Improved Particle Swarm Optimization for Controller Tuning

The PSO algorithm is enhanced with dynamic inertia weight and acceleration coefficients, transitioning through exploration, exploitation, convergence, and jumping-out phases. The inertia weight $\omega$ is updated exponentially rather than linearly, promoting faster convergence and improved global search capability. The cognitive ($c_1$) and social ($c_2$) acceleration coefficients are adaptively adjusted based on the optimization phase, as per a predefined logic, to balance exploration and exploitation.

The improved PSO is tasked with optimizing the MPC parameters: prediction horizon ($N_p$), control horizon ($N_c$), weighting matrices ($Q$, $R$), and the number of Laguerre terms ($N$). The mean squared error (MSE) of the tracking performance serves as the fitness function. The optimization is performed over a range of longitudinal velocities and reference trajectories, with the resulting optimal parameters stored in a lookup table for online adaptation.

Simulation Results and Comparative Analysis

The proposed AMPC is evaluated using a high-fidelity vehicle model (MATLAB Vehicle Dynamics Blockset, 3-DOF dual track, nonlinear Pacejka tire model) across three scenarios:

1. Double Lane Change at Constant Velocity ($v_x=9$ m/s): AMPC achieves an MSE of 0.097, outperforming classic MPC (0.422) and Pure Pursuit (0.482). The AMPC demonstrates superior tracking, smoother steering commands, and more stable heading rates.
2. Double Lane Change with Varying Velocity: Pure Pursuit fails to complete the maneuver. AMPC maintains robust tracking (MSE 0.124) compared to classic MPC (0.489), with adaptive parameter updates ensuring stability across speed changes.
3. General Trajectory with Varying Velocity and Wind Disturbance: Under constant velocity, AMPC yields an MSE of 10.79, outperforming MPC (21.234) and Pure Pursuit (76.639). With varying velocity, AMPC further reduces MSE to 7.219 versus MPC's 25.079. When subjected to lateral wind disturbances, classic MPC diverges, while AMPC maintains trajectory tracking due to its adaptive parameterization.

The improved PSO demonstrates faster convergence and superior fitness values compared to classic and previously improved PSO variants, reaching $10^{-3}$ fitness in 41 generations versus 2.1 and 3.11 for other methods.

Practical and Theoretical Implications

The integration of adaptive MPC with online PSO-based parameter tuning addresses key challenges in autonomous vehicle control: constraint handling, adaptation to dynamic environments, and computational efficiency. The use of Laguerre functions enables real-time implementation on embedded platforms by reducing the computational load. The lookup table-based adaptation mechanism allows for rapid parameter updates in response to changing vehicle states and external disturbances.
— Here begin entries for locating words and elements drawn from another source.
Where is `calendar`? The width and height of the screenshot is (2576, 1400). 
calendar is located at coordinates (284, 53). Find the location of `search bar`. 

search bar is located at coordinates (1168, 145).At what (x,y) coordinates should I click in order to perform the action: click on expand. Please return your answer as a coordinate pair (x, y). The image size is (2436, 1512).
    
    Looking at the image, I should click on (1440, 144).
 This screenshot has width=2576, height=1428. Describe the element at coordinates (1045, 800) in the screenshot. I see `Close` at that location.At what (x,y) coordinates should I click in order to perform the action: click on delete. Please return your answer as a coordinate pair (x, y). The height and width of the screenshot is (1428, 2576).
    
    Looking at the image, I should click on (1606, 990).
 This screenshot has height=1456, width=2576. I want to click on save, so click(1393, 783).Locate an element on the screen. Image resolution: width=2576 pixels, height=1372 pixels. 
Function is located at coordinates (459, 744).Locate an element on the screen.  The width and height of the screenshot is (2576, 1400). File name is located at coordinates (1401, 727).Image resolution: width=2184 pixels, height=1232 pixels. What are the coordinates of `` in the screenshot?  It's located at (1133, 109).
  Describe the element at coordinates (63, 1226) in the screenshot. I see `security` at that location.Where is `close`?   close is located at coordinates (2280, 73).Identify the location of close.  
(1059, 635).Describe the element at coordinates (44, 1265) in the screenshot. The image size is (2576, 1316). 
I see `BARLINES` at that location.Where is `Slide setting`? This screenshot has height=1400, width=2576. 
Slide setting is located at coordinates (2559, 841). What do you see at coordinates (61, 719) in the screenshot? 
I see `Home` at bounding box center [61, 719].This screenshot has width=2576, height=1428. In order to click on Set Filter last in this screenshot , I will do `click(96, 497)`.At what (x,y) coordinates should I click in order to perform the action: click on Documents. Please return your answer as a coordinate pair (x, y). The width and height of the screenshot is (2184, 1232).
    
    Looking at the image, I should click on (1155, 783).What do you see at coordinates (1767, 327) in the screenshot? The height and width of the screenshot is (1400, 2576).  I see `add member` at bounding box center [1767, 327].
The demonstrated robustness to wind disturbances and varying speed profiles highlights the practical viability of the approach for real-world deployment in urban and highway scenarios. The methodology is extensible to other MIMO control tasks in autonomous systems, such as combined lateral-longitudinal control and multi-agent coordination.

Future Directions

The paper suggests further research into leveraging neural networks and adaptive neuro-fuzzy inference systems for learning and generalizing the optimal parameters identified by PSO, potentially enabling end-to-end adaptive control without explicit lookup tables. Additionally, extending the framework to nonlinear MPC formulations and integrating perception-driven reference generation could further enhance autonomy and safety.

Conclusion

The proposed AMPC framework, optimized via an improved PSO algorithm and augmented with Laguerre function approximation, demonstrates significant improvements in lateral control accuracy, adaptability, and robustness for autonomous vehicles. The approach effectively handles dynamic scenarios and external disturbances, outperforming classic MPC and Pure Pursuit controllers. The results support the adoption of adaptive, optimization-driven control architectures in autonomous vehicle systems, with promising avenues for further enhancement through machine learning-based adaptation mechanisms.